Another group of top-tier works had been consigned from the collection of the late and storied Canadian filmmaker Ivan Reitman and his wife Genevieve. This included Picasso's Femme endormie (1934), featuring the slumbering visage of the artist’s mistress and muse Marie-Thérèse Walter. But its performance was far from sleepy: backed by a third-party guarantee, it sprang past its $25m-$35m estimate to make $37m ($42.9m with fees).
Still in Reitman territory, Willem de Kooning’s late, large and decidedly spare Untitled III (1984) sold for $7.1m ($8.5m with fees). It fell a bit shy of its $8m-$12m pre-sale estimate, but was backed by an anonymous third-party guarantee. The Reitman group made $74.2m (with fees) in total.
In one of the few unscripted parts of the marathon evening, a trio of Paul Cézanne still lives, offered from the cash-strapped Museum Langmatt in Baden, Switzerland, added a touch of drama, with the exquisite Fruits et pot de gingembre (1890-93) going for $33.5m ($38.9m with fees). Estimated at $35m-$55m, the painting was expected to fulfill the museum's goal of raising $44m (the campaign has been heavily criticised), and perhaps spare the other two Cézannes offered.
But that wasn’t to be.

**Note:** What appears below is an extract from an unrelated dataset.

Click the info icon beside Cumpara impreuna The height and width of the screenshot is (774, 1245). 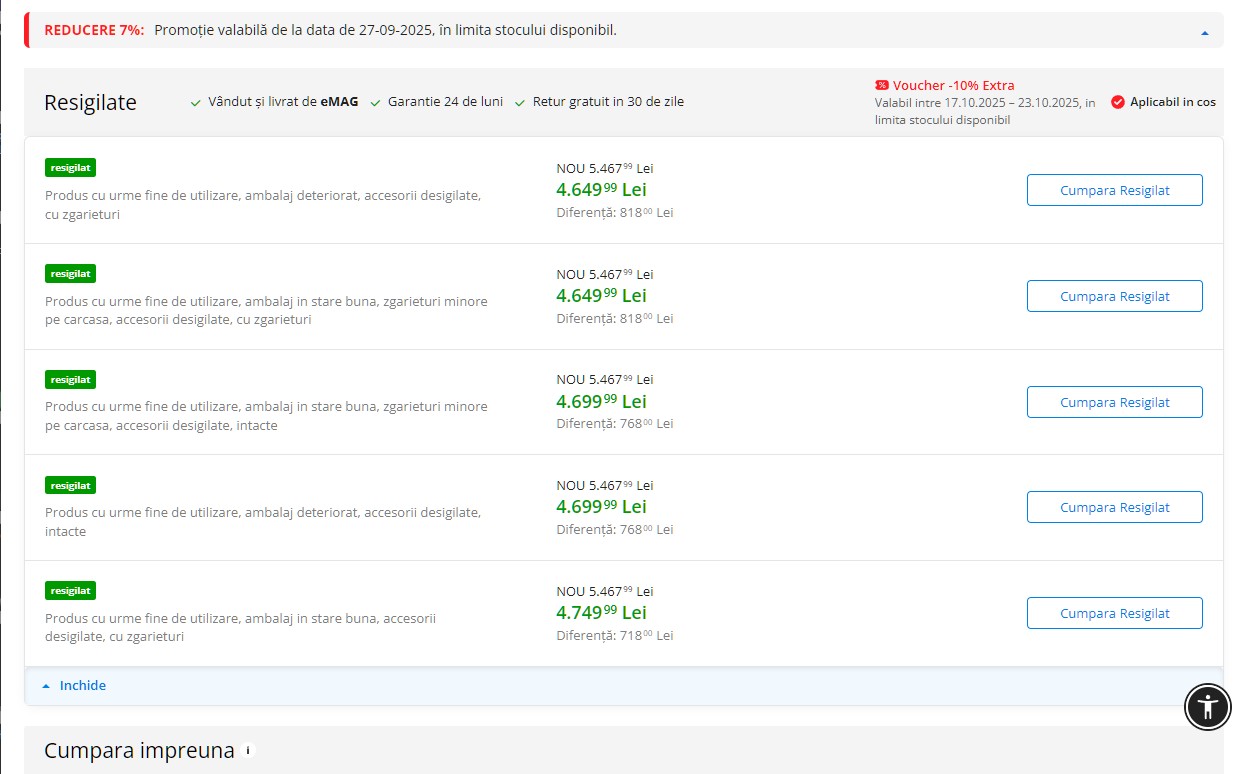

Quartre pommes et un couteau (around 1885) sold for $8.7m ($10.4m with fees) and La mer à l’Estaque (around 1897) made $2.6m ($3.1m with fees.) Part of the proceeds will also benefit the heirs of the late German Jewish art dealer Jacob Goldschmidt, who sold Fruits et pot de gingembre under duress in 1933 to Sidney Brown, the father of the museum’s founder.
The evening's top lot was Claude Monet’s late Giverny jewel Le basin aux nymphéas (1917-19), painted at a panoramic scale of 39 by 78 inches and which made $64m ($74m with fees). It came stamped with the artist’s signature, meaning it didn’t leave Monet’s studio before his death and, accordingly, is less valuable than signed examples. Still it ranks as the sixth-most expensive Monet to sell at auction.
At this juncture, Pylkkänen announced that would be his final lot sold at Christie's and handed the gavel over to Adrien Meyer, global head of private sales. Applause filled the room and Pylkkänen received a brief standing ovation in the Rockefeller Center. "What a night for Christie’s," he said. "And what a night for the art market." The evening sale action resumes on Monday at Sotheby’s with its Modern art auction.